Passage to read ::

Issue #55 Editorial

Editorial

Editors

Issue #55
May 2014

We are increasingly faced with premodern foundation myths coming from right-wing propaganda and grassroots movements alike. They tell us that some things don’t change and they ask us to think about how original communities are constituted. And we start to wonder whether these original communities are new synthetic fabrications concocted by the limits of communication and exchange, by the failed promises of a liberal democracy or a thriving economy that does not reach people who thought they were entitled to it, and who thus start to look elsewhere. Or do these communities actually contain some real claim to a historical line that was violently interrupted by economic and geopolitical shifts that became most pronounced in the 1990s? Have we simply gotten so high on a period of information fever and lateral planetary spread that we simply forgot about entire swaths of the globe that have basically been on another wavelength the entire time?

In Beirut there is a nightclub called B 018 that architect Bernard Khouri designed in the late 1990s. In addition to being a great club, it is also well known for its macabre design: built a decade after the end of more than fifteen years of constant fighting in Lebanon, the building is set completely underground and is reminiscent of a crypt. The site of the club is also the site of a refugee camp that saw a massacre of its Palestinian, Kurdish, and Southern Lebanese inhabitants at the hands of local Christian militias in the late 1970s. Even if the club is a memorial to the dead and a chilling parody of amnesiac Lebanese frivolity, its most cruel joke is ultimately on the claims of public memorials to speak to collective memory in general, especially in a place where the civil war never reached any formal conclusion.

In place of a naive belief in the possibility of ever memorializing a collective loss, at B 018 there is a dress code, and on most nights you can hear the club responsibly pumping out the hits of the ’80s, ’90s, and 2000s. It doesn’t claim to resolve all contradictions into a kind of hopeful utopia to be eventually used against you, but actually explodes them further, and hands them to you as they are. No one is trying to nationalize your desires into any kind of heroic totalitarian mythos. This is no small feat, considering that it is typical for people who fear for their safety and survival to seek out symbolic forms of belonging and togetherness that appear to stabilize their families and communities. People begin to ask for the nation, the race, the creed, the sectarian, the rooted, the indigenous. The old greatness must be restored. Sentimental resources are called in to keep the community together when material resources fall short.

What is clear in these new origin myths is that the nation as a functional structure is less and less of an actor, regressing either to a role as manager and regulator of a market economy, or as a fragmentary or backward fossil playing host to corruption and opportunism. Even today’s most unapologetically authoritarian states are little more than an umbrella for the whims of an inner circle of rulers. But when faced with the question of what a state should or could be, and what its responsibilities are, we simply don’t care. And yet we have to admit that when the idea of a nation breaks off from the structural base of the state, things start to get extremely weird. The nation starts to morph into a floating signifier for all manner of original communities—and can be used by original and synthetic communities alike to recompose and assemble a myth of togetherness for whatever end they please.

(Records for locating described items)

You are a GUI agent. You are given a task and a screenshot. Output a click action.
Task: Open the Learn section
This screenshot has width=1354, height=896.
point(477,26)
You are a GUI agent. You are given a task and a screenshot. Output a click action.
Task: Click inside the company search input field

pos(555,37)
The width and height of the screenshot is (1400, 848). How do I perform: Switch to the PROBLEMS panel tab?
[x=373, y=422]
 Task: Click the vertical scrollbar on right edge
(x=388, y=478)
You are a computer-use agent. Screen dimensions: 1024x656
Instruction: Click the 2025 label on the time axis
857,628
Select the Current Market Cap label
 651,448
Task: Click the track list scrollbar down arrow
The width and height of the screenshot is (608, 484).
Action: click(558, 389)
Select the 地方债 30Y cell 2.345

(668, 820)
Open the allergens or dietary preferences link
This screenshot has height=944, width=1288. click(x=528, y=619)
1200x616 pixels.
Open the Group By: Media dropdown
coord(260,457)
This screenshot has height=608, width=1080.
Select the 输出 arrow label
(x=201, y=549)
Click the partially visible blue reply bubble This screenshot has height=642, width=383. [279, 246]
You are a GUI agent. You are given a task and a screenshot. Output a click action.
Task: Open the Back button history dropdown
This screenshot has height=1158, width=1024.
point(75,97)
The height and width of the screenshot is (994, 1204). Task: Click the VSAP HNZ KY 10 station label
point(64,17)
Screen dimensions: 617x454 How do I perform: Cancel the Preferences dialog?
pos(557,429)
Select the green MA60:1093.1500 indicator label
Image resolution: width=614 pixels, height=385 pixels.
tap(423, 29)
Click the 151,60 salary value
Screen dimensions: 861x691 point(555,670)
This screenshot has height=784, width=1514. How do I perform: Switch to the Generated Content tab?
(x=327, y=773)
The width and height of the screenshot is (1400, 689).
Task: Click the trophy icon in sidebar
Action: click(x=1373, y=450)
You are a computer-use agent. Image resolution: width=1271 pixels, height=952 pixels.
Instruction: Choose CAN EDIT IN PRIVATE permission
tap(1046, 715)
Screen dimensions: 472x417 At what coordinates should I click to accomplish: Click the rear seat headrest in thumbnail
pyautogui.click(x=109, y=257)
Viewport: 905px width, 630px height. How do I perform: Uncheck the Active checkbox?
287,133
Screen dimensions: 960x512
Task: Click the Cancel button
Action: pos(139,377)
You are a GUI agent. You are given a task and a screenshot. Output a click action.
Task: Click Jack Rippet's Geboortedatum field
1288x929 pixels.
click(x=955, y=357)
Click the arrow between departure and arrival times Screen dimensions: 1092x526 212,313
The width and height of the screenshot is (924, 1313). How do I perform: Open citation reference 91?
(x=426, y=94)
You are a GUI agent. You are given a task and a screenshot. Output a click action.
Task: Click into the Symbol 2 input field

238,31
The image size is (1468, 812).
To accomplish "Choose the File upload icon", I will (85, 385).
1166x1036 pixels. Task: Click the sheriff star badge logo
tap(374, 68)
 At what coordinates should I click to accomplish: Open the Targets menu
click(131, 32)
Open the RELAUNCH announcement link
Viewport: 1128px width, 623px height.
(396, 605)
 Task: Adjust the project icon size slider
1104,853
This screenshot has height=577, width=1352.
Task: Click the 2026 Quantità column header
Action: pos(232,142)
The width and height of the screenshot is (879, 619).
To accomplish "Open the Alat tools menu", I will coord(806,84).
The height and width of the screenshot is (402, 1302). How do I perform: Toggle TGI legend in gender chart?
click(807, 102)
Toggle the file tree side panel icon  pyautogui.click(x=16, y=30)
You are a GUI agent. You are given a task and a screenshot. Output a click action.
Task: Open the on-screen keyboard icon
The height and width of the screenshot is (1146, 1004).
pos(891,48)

Things to do ::
A: Explain why the editorial calls it "no small feat" that no one at B 018 tries to nationalize your desires into a heroic totalitarian mythos.
B: According to the editorial, which architect designed the Beirut nightclub B 018?

Results by task ::
A: People who fear for their safety and survival typically look for symbolic forms of belonging and togetherness that seem to stabilize their families and communities. They start asking for the nation, the race, the creed, or the rooted, so resisting that pull is notable.

B: Bernard Khouri designed it in the late 1990s.